Gian-Emilio Chatrian, MD

In Memoriam

Gianni Chatria

Gian-Emilio Chatrian, MD was born on February 28, 1926, in Torino, Italy. He received his medical degree from the University of Naples and completed a residency in Neurology and Clinical Neurophysiology at the University of Rome, Italy. He pursued research studies in clinical neurophysiology with Prof. Henri Gastaut in Marseille and in stereo-EEG with Drs. Jean Bancaud and Jean Talairach in Paris, France. Gianni emigrated to the United States in 1954 and conducted research in clinical neurophysiology at Harvard Medical School in Boston, Massachusetts with Dr. Stanley Cobb. Subsequently, he conducted clinical and research work in clinical neurophysiology at Mayo Clinic, Rochester, Minnesota from 1955 to 1959.

He was recruited in 1959 by Dr. Arthur Ward to the University of Washington School of Medicine in Seattle where he founded and led the Division of EEG and Clinical Neurophysiology. He devoted himself to research, clinical testing, and exceptional postdoctoral teaching until 1991.

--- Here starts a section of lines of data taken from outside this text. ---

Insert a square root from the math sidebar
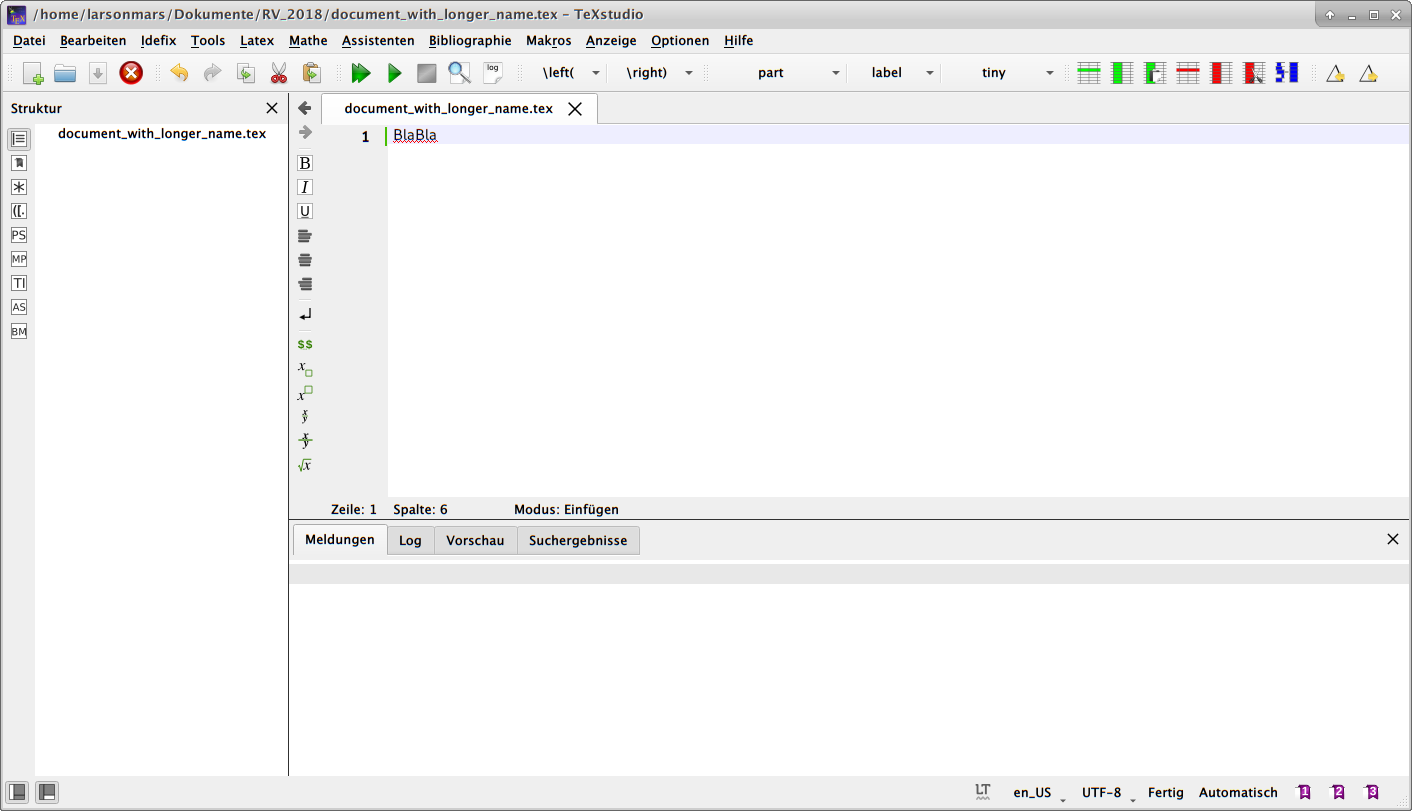Image resolution: width=1412 pixels, height=811 pixels. (304, 464)
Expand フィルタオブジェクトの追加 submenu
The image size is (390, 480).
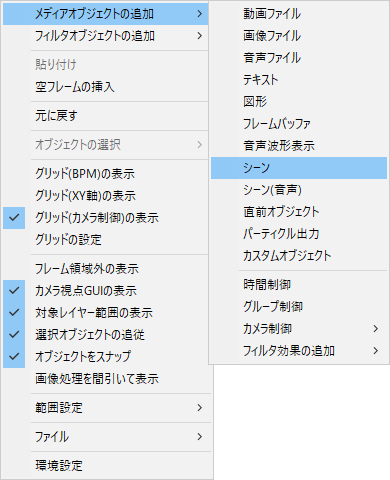coord(105,36)
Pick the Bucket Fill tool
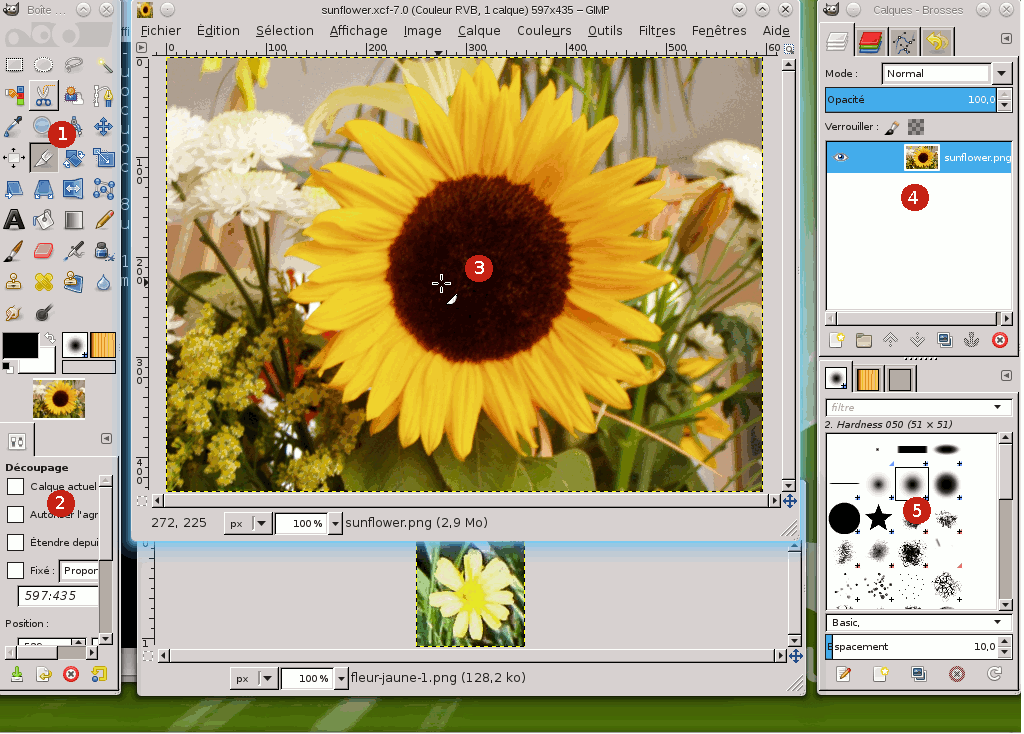The image size is (1024, 734). click(x=43, y=219)
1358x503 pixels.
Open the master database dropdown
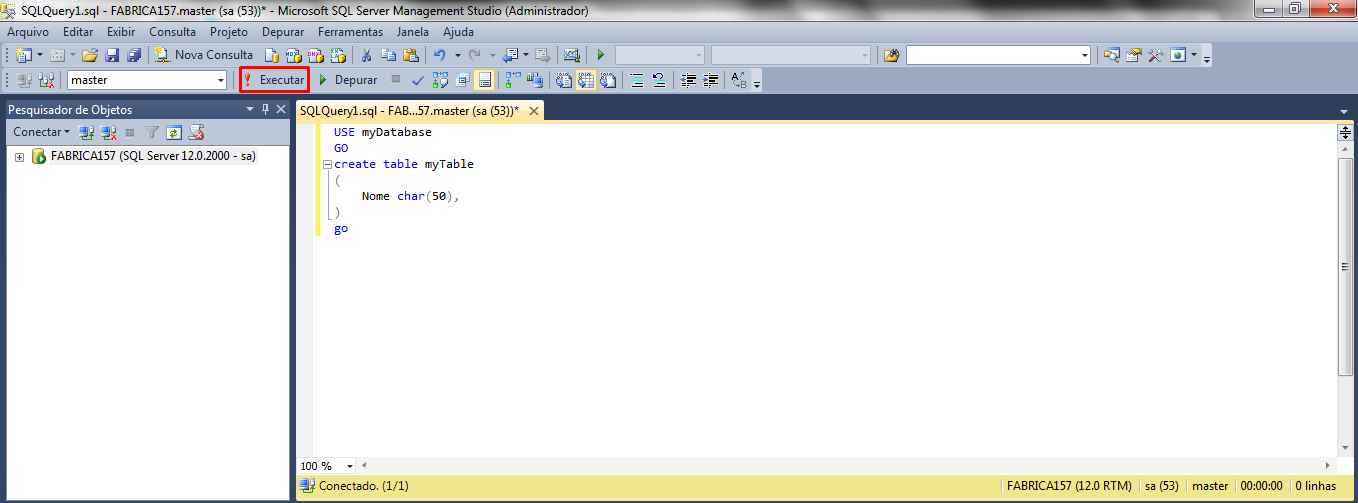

Dr. Chatrian conducted research in electroencephalography, epilepsy, evoked potentials, and intraoperative neurophysiologic monitoring. He was President of the American EEG Society (later, American Clinical Neurophysiology Society) in 1968 and of the American Epilepsy Society in the 1970s. He was a member of the International Federation of Societies of EEG and Clinical Neurophysiology (later, IFCN) and published chapters in the Handbook of EEG and Clinical Neurophysiology and other textbooks. He was first author of the first Glossary of EEG Terms in 1974 1 along with other original research articles.

Dr. Chatrian retired as Professor Emeritus from the University of Washington Departments of Laboratory Medicine (EEG & Clinical Neurophysiology) and Neurosurgery and moved to Milano, Italy in 2016. He passed away on March 10, 2024, in Milano at the age of 98 years.

Gianni loved both his native Italy and the United States. He enjoyed reading, classical music, and several sports including mountain climbing, skiing, and horseback riding.


Written by David G. Vossler, MD FAES, FAAN, FACNS
Clinical Professor of Neurology, University of Washington School of Medicine, Seattle, WA USA



1. Chatrian GE, Bergamini L, Dondey M, Klass DW, Lennox-Buchthal M, Petersen I. A glossary of terms most commonly used by clinical electroencephalographers. Electroencephalogr Clin Neurophysiol 1974;37:538-548.